On 26 September 2009 five of the applicants took part in an action inside the [C.] hypermarket in Illzach, calling for a boycott of Israeli products, organised by the “Collectif Palestine 68”. They displayed the articles which they considered to be of Israeli origin in three trolleys so that they could be seen by customers, and handed out leaflets. A similar event was organised by the “Collectif Palestine 68” on 22 May 2010 in the same hypermarket. Eight of the applicants were involved.
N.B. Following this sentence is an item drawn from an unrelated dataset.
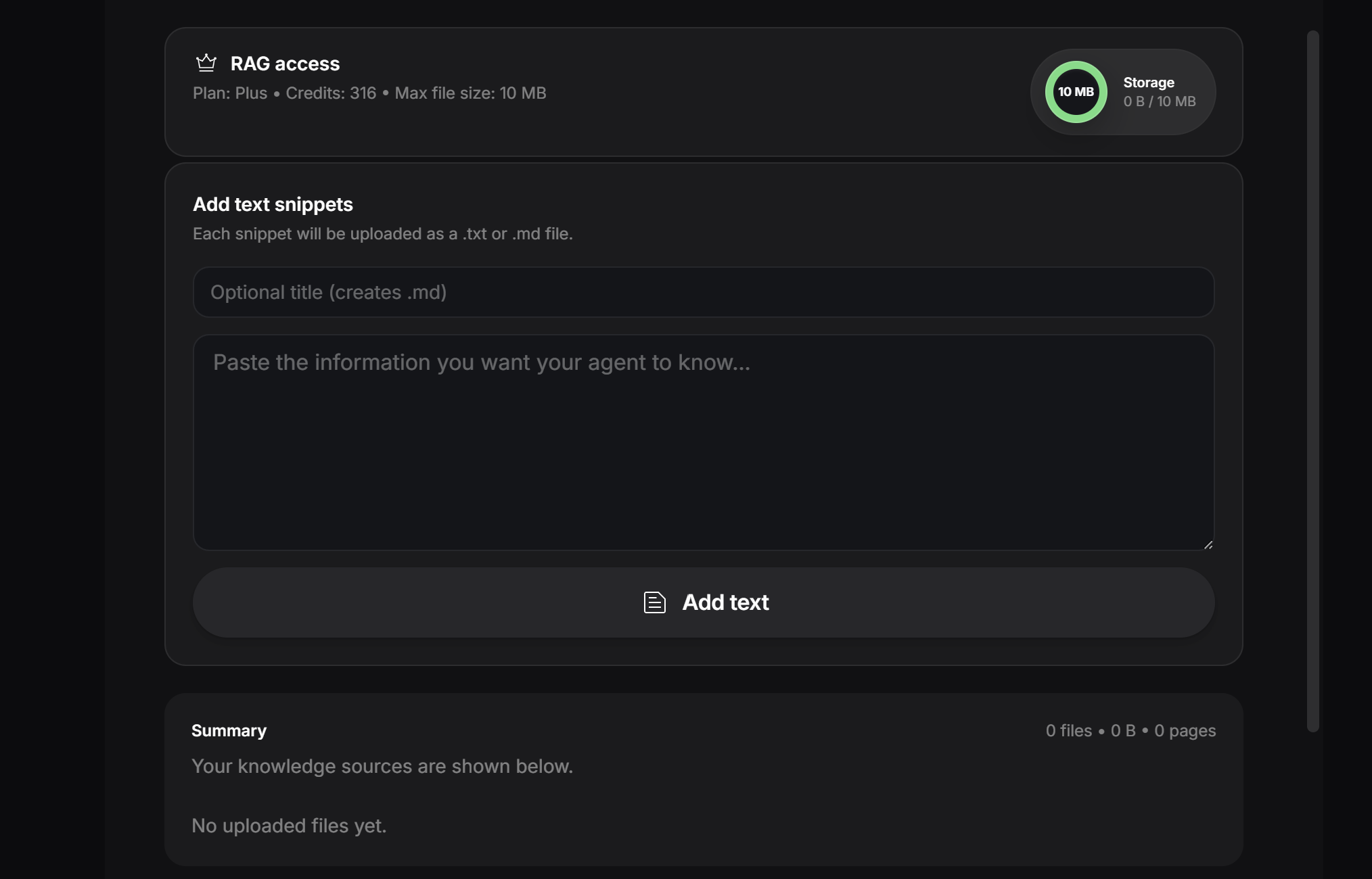Screen dimensions: 1372x879
Task: Click the green 10 MB storage ring
Action: pos(1076,92)
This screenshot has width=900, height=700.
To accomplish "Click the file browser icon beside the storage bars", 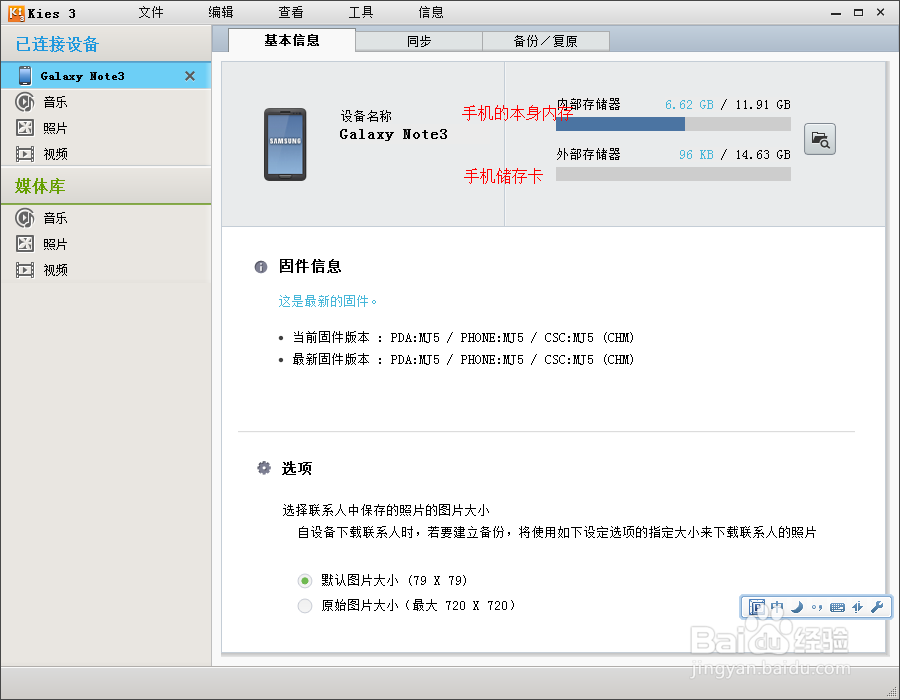I will tap(820, 139).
They also presented a petition to be signed by hypermarket customers, inviting the hypermarket to stop selling products imported from Israel.
The Colmar public prosecutor summoned the applicants to appear before Mulhouse Criminal Court for, inter alia, incitement to discrimination, which offence is provided for in section 24(8) of the Law of 29 July 1881.
By two judgments of 15 December 2011, Mulhouse Criminal Court acquitted the applicants. By two judgments delivered on 27 November 2013, Colmar Court of Appeal set aside the former judgments inasmuch as they acquitted the applicants. It found the applicants guilty of the offence of incitement to discrimination.
As regards the incidents on 26 September 2009, the Court of Appeal imposed on each of the five accused a suspended fine of EUR 1,000 and ordered them to jointly pay each of the four admissible civil parties (the International League against Racism and Antisemitism, the Lawyers without Borders association, the “Alliance France-Israël” association and the “Bureau national de vigilance contre l’antisémitisme”) EUR 1,000 in respect of non-pecuniary damage and EUR 3,000 on the basis of Article 475-1 of the Code of Criminal Procedure (civil party expenses not defrayed by the State).
Concerning the incidents of 22 May 2010, the Court of Appeal imposed on each of the nine accused a suspended fine of EUR 1,000 and ordered them to jointly pay three of the civil parties (the International League against Racism and Antisemitism, the Lawyers without Borders association, the “Alliance France-Israël” association), each, EUR 1,000 in respect of non-pecuniary damage and EUR 3,000 on the basis of Article 475-1 of the Code of Criminal Procedure (civil party expenses not defrayed by the State).
By two judgments of 20 October 2015 the Criminal Division of the Court of Cassation dismissed the appeals on points of law lodged by the applicants, who had alleged, in particular, a violation of Articles 7 and 10 of the Convention. It found inter alia that the Court of Appeal had justified its decision since it had rightly noted that the constituent elements of the offence laid down in section 24 (8) of the Law of 29 July 1881 had been made out and that the exercise of freedom of expression, set out in Article 10 of the Convention could, pursuant to paragraph 2 of that provision, could be subject to restrictions or sanctions which were, as in the present case, measures necessary in a democratic society for the prevention of disorder and the protection of the rights of others.
Relying on Article 7 (no punishment without law) of the Convention, the applicants complain that they were convicted on the basis of section 24(8) of the Law of 29 July 1881 on freedom of the press of incitement to economic discrimination, whereas that text did not cover economic discrimination. Relying on Article 10 (freedom of expression), they complain of their criminal conviction on account of their participation, in the context of the BDS campaign, in actions calling for a boycott of articles produced in Israel.